_Do this_. Pick out each line of the material that contains the word "Open" and copy those lines.

_Given entries_.
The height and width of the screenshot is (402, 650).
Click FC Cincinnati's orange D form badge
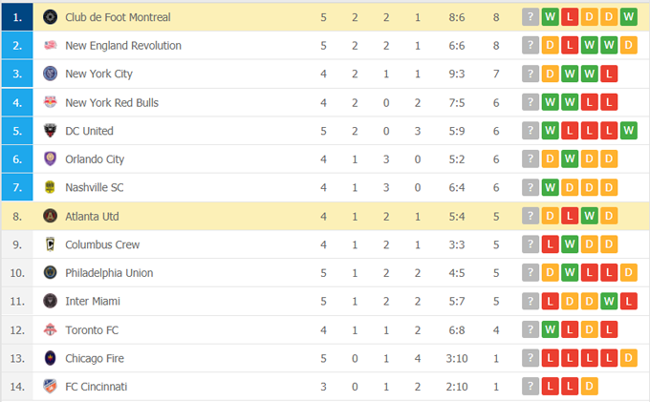click(x=589, y=387)
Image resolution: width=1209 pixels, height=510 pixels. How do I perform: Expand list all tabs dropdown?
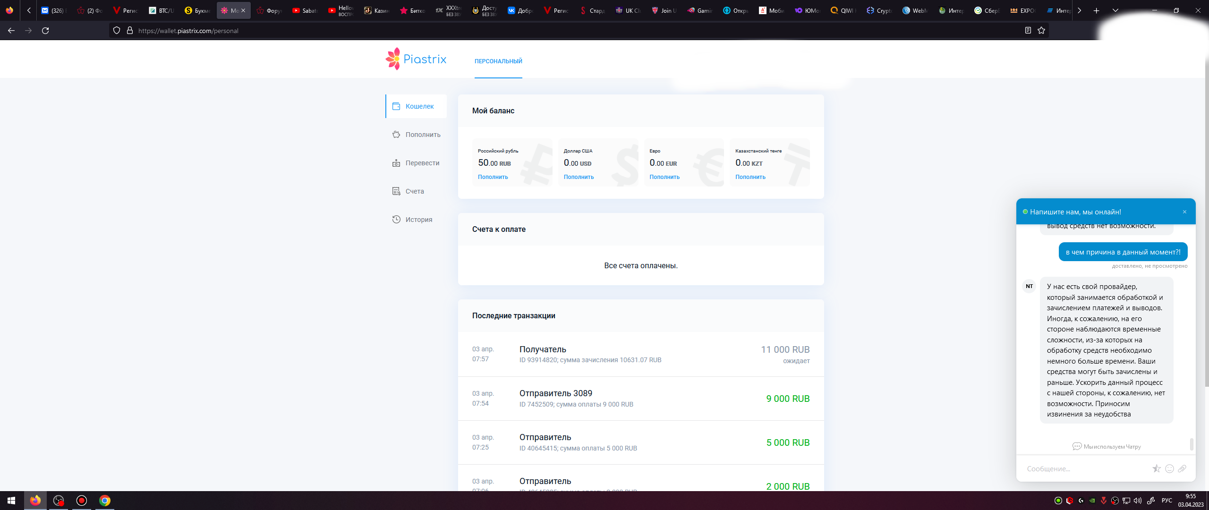[1115, 10]
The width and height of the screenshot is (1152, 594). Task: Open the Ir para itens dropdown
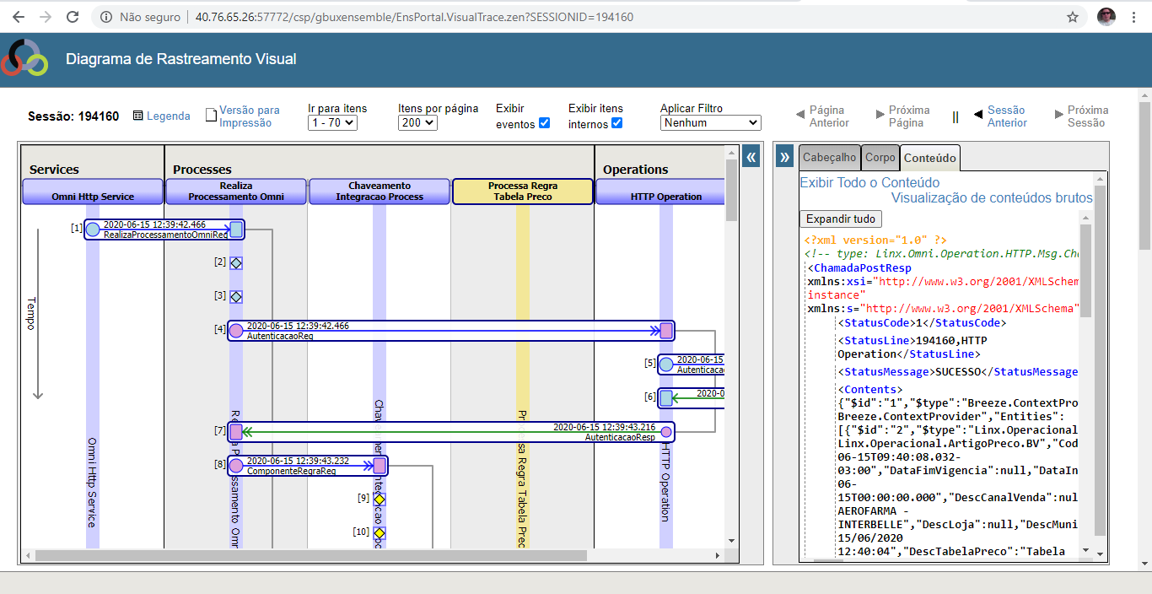pos(332,123)
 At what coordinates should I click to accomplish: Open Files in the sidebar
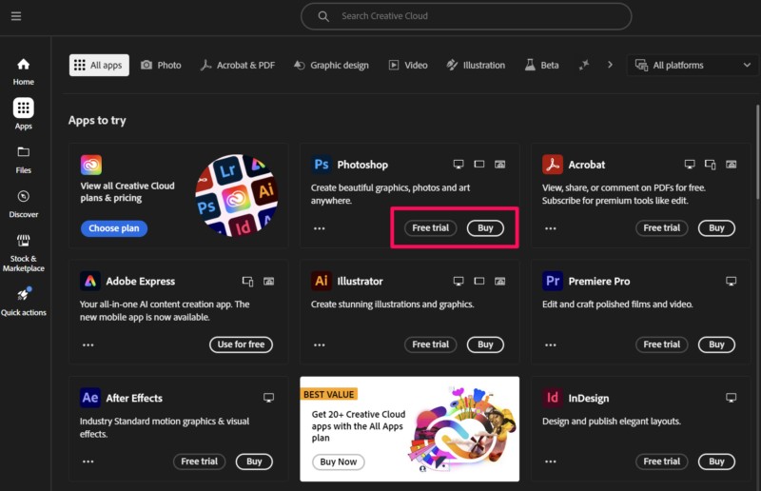(x=24, y=159)
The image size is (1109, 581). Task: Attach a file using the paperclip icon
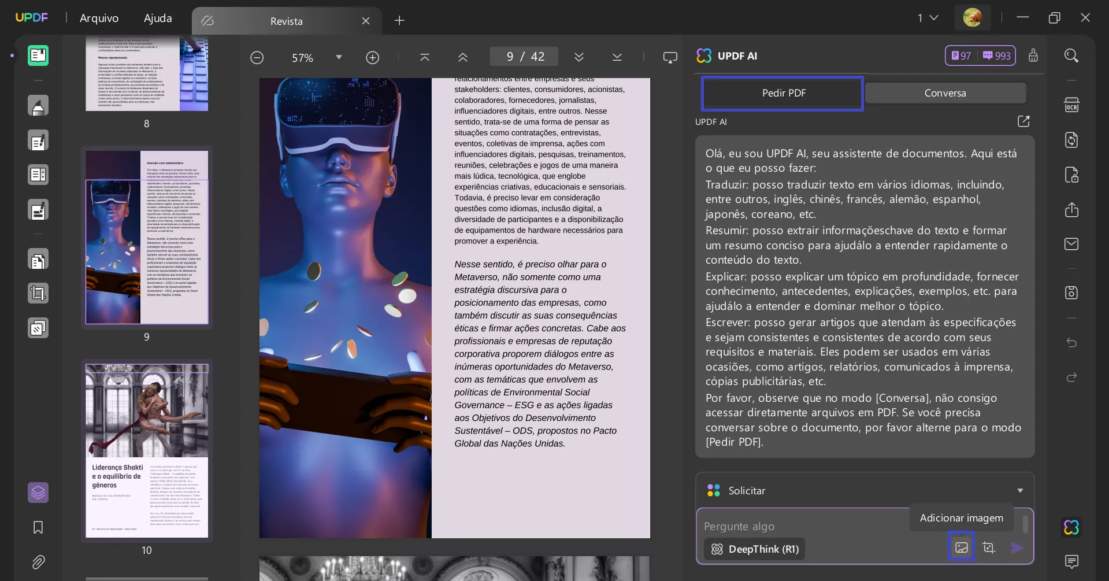point(38,562)
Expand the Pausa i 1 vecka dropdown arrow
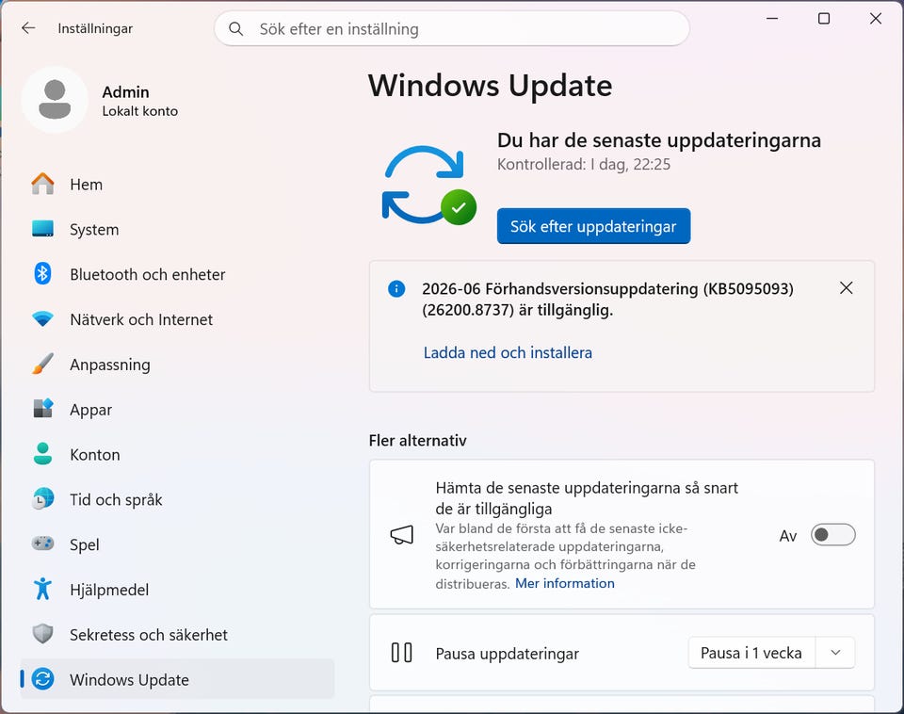Screen dimensions: 904x714 (x=835, y=652)
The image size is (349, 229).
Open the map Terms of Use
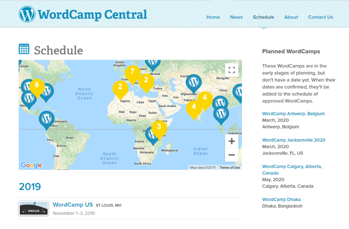[x=229, y=168]
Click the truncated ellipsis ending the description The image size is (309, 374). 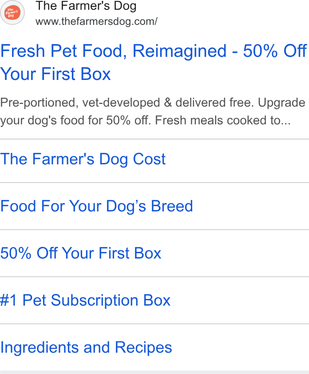click(285, 121)
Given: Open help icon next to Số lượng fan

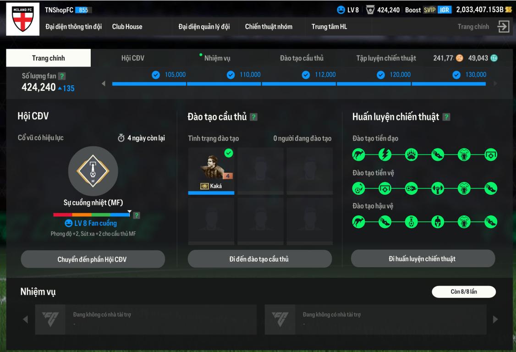Looking at the screenshot, I should [62, 76].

_Result of this task_.
The width and height of the screenshot is (1152, 594). Task: Open the Ir para itens dropdown
 At what coordinates should I click to accomplish: Open Files in the sidebar
Open the map Terms of Use
Given: Open help icon next to Số lượng fan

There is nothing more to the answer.